Multifunctional "White Graphene" for Solid-State Energy Storage Systems

用于固态储能系统的多功能“白色石墨烯”

• 批准号: RGPIN-2018-04157
• 负责人: Zarrin, Hadis
• 金额: $ 2.04万
• 依托单位: Ryerson University
• 依托单位国家: 加拿大
• 项目类别: Discovery Grants Program - Individual
• 财政年份: 2022
• 资助国家: 加拿大
• 起止时间: 2022-01-01 至 2023-12-31
• 项目状态: 已结题
• 来源: https://www.nserc-crsng.gc.ca/ase-oro/Details-Detailles_eng.asp?id=747202
• 关键词: Multifunctional; White; Graphene; Solid; State

Internationally, Canada has held a significant lead in clean energy conversion and storage technologies for decades. In 2014, Canada ranked sixth in the world for investment in new domestic clean energy storage projects. In this regard, electrochemical energy storage systems such as Li-ion batteries (LIBs) and supercapacitors are under serious consideration as efficient and less polluting power-storage systems. Their potential applications are in electric vehicles and mobile miniaturized electronic devices. However, for their widespread utilization and commercialization, markets demand a solid-state and flexible design with an enhancement of their energy/power density and safety. These technical barriers are associated with the structure of the main compartments of these systems, including unsafe and voluminous liquid electrolytes. Thus, the main goal for this 5-year proposed research is to develop solid-state, multifunctional electrolyte membranes based on hexagonal boron nitride (h-BN) nanostructures with high performance and durability. H-BN, known as “white graphene”, has a similar crystal structure to graphene and has attracted a great deal of attention from the scientific community because of its distinct physical and chemical advantages over graphene. Specifically, due to having a permanent electrically insulating nature, h-BN has a strong potential to be manipulated and applied in LIBs and supercapacitors as a reliable solid-state electrolyte and produce safe, fully solid-state clean-energy storage systems with high energy and power densities.It is expected that the results of the proposed research will provide the breakthrough needed to make solid-state energy storage systems commercially viable technologies through performance and durability improvements. The success of the proposed research and the training of highly qualified personnel (HQP) will contribute highly needed technology and expertise to the fields of electrochemical engineering and materials science, required for the business activities and enterprises of energy and electronics industries in Canada. This will strengthen the position of Canadian companies specializing in clean energy within a competitive global market and contribute to the development of a knowledge-based Canadian economy. In this way, Canada will maintain its place as an international leader in the development of two emerging technologies (i.e., nanotechnology and clean energy) within a fast-paced industry.

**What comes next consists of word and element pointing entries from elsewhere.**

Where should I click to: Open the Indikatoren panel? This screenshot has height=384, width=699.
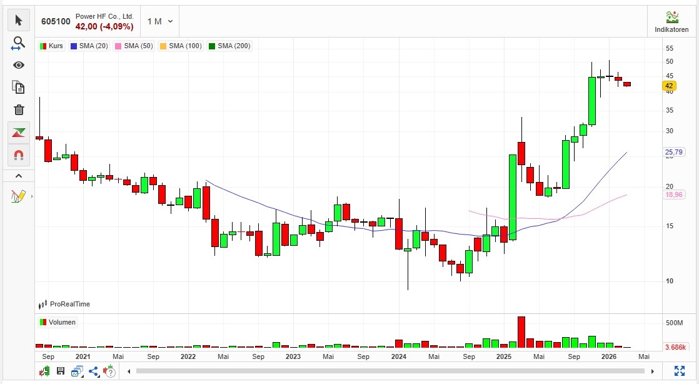pyautogui.click(x=671, y=22)
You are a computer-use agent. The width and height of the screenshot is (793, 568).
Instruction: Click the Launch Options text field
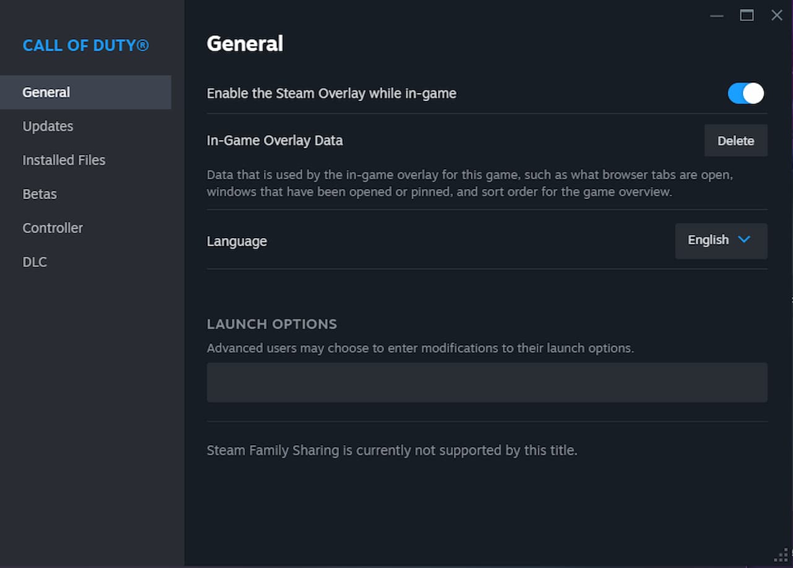click(487, 383)
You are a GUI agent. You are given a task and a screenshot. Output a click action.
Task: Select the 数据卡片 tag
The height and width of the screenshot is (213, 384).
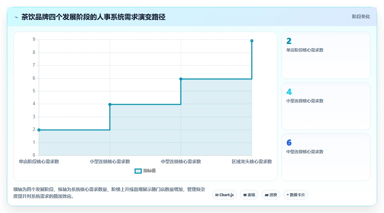pos(296,195)
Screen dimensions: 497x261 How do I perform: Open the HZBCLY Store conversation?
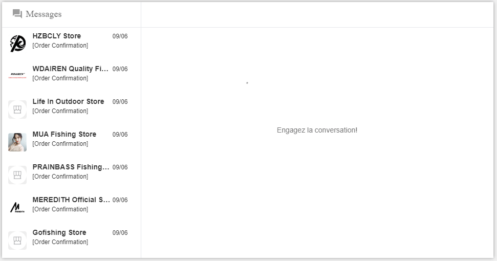56,36
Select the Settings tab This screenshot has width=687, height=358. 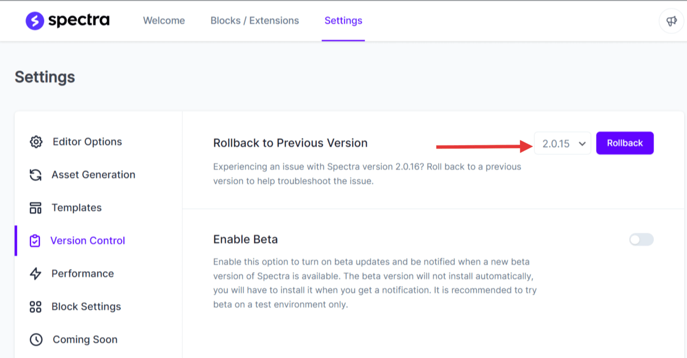click(x=343, y=21)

在国际上，加拿大几十年来在清洁能源转换和储存技术方面一直处于领先地位。2014年，加拿大在新的国内清洁能源储存项目投资方面排名世界第六。在这方面，诸如锂离子电池（LIB）和超级电容器之类的电化学能量存储系统作为高效且污染较少的电力存储系统受到认真考虑。它们的潜在应用是在电动车辆和移动的小型化电子设备中。然而，为了它们的广泛使用和商业化，市场需要固态和灵活的设计，以提高它们的能量/功率密度和安全性。这些技术障碍与这些系统的主要隔室的结构有关，包括不安全和大量的液体电解质。因此，这项为期5年的研究的主要目标是开发基于六方氮化硼（h-BN）纳米结构的固态多功能电解质膜，具有高性能和耐用性。H-BN被称为“白色石墨烯”，具有与石墨烯相似的晶体结构，因其相对于石墨烯具有明显的物理和化学优势，引起了科学界的极大关注。具体地，由于具有永久电绝缘性质，h-BN具有很强的潜力被操纵并应用于LIB和超级电容器中作为可靠的固态电解质，并且生产安全，具有高能量和功率密度的全固态清洁能源存储系统。预计拟议研究的结果将为制造固态通过性能和耐久性的改进，说明能源储存系统的商业可行技术。拟议研究的成功和高素质人才（HQP）的培训将为加拿大能源和电子行业的商业活动和企业所需的电化学工程和材料科学领域提供急需的技术和专业知识。这将加强专门从事清洁能源的加拿大公司在竞争激烈的全球市场中的地位，并有助于发展以知识为基础的加拿大经济。通过这种方式，加拿大将保持其在两项新兴技术（即，纳米技术和清洁能源）在一个快节奏的行业。